Subventions et des contributions :

Titre :
Modular Optimization and Simulation of Energy Systems
Numéro de l’entente :
RGPIN
Valeur d'entente :
130 000,00 $
Date d'entente :
10 mai 2017 -
Organisation :
Conseil de recherches en sciences naturelles et en génie du Canada
Location :
Colombie-Britannique, Autre, CA
Numéro de référence :
GC-2017-Q1-01995
Type d'entente :
subvention
Type de rapport :
Subventions et des contributions
Informations supplémentaires :

Subvention ou bourse octroyée s'appliquant à plus d'un exercice financier. (2017-2018 à 2022-2023)

Nom légal du bénéficiaire :
Evins, Ralph (University of Victoria)
Programme :
Programme de subventions à la découverte - individuelles
But du programme :

The unique context of energy systems requires efficient, adaptable design tools able to quickly explore new areas and emerging problems. Two exciting new developments in machine learning, hyper-heuristics (optimizing the optimizer) and fitting of meta-models using statistical emulators, can be combined in a modular fashion to provide such tools.
Preventing disastrous levels of climate change, ensuring energy security and achieving a sustainable future all require novel energy systems. These will be less centralised and ‘top-down’ since local balancing of demand and supply is critical temporally and spatially. Analysis of these systems must span from buildings (which are now active players in energy markets) to district, city and national infrastructure.

■ **Enregistrements provenant d'une source de données**:
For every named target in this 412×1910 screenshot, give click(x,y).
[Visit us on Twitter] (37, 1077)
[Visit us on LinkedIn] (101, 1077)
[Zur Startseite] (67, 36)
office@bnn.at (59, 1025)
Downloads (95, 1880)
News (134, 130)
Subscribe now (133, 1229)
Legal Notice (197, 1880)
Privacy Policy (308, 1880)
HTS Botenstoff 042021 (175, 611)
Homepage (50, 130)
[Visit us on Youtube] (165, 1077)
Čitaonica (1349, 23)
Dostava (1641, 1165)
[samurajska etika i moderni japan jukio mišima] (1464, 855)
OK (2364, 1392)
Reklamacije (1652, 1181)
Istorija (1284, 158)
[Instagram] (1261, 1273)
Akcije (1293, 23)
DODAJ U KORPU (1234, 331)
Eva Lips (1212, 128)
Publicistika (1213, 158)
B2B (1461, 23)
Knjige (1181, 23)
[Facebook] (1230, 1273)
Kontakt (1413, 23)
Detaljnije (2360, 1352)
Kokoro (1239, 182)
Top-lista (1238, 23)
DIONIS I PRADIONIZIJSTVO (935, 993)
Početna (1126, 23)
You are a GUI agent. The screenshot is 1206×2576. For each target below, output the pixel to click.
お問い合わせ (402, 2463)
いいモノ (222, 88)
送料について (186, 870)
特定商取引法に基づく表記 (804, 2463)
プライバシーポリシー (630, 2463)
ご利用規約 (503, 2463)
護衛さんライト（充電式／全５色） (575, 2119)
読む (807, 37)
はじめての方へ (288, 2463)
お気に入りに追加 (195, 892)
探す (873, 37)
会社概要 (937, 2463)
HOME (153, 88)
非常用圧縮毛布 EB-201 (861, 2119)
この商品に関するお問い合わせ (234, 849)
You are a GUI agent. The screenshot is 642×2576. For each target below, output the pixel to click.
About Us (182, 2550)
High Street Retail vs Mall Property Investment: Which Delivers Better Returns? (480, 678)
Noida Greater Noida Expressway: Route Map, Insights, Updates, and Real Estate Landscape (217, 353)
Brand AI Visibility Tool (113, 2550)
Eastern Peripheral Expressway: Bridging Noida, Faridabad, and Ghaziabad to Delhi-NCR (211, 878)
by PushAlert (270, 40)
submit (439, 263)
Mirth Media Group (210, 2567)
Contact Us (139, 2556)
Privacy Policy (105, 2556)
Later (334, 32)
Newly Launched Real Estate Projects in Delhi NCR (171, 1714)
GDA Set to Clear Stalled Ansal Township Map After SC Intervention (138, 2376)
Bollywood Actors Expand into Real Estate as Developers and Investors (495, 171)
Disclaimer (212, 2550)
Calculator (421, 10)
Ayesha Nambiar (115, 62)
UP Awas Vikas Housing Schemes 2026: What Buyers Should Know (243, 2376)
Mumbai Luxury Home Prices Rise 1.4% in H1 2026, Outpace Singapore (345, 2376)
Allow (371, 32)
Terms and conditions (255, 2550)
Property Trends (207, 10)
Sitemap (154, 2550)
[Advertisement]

■ **Tâche 1**: Quelle valeur d'entente la fiche de subvention indique-t-elle ?
■ **Tâche 2**: Selon la fiche de subvention, quels objectifs exigent tous de nouveaux systèmes énergétiques ? Donnez-les tous.
■ **Tâche 3**:
Veuillez indiquer si chacune de ces affirmations concorde avec la fiche de subvention, par oui ou par non, en citant les mots décisifs :
(a) La subvention s'applique à plus d'un exercice financier.
(b) L'organisation est le Conseil de recherches en sciences humaines du Canada.
(c) Les nouveaux systèmes énergétiques seront plus centralisés.

■ **Solution détaillée 1**: 130 000,00 $

■ **Solution détaillée 2**:
- Empêcher des niveaux désastreux de changement climatique (« Preventing disastrous levels of climate change »)
- Assurer la sécurité énergétique (« ensuring energy security »)
- Parvenir à un avenir durable (« achieving a sustainable future »)

■ **Solution détaillée 3**:
(a) Oui : « Subvention ou bourse octroyée s'appliquant à plus d'un exercice financier. »
(b) Non : « Conseil de recherches en sciences naturelles et en génie du Canada »
(c) Non : « These will be less centralised and ‘top-down’ »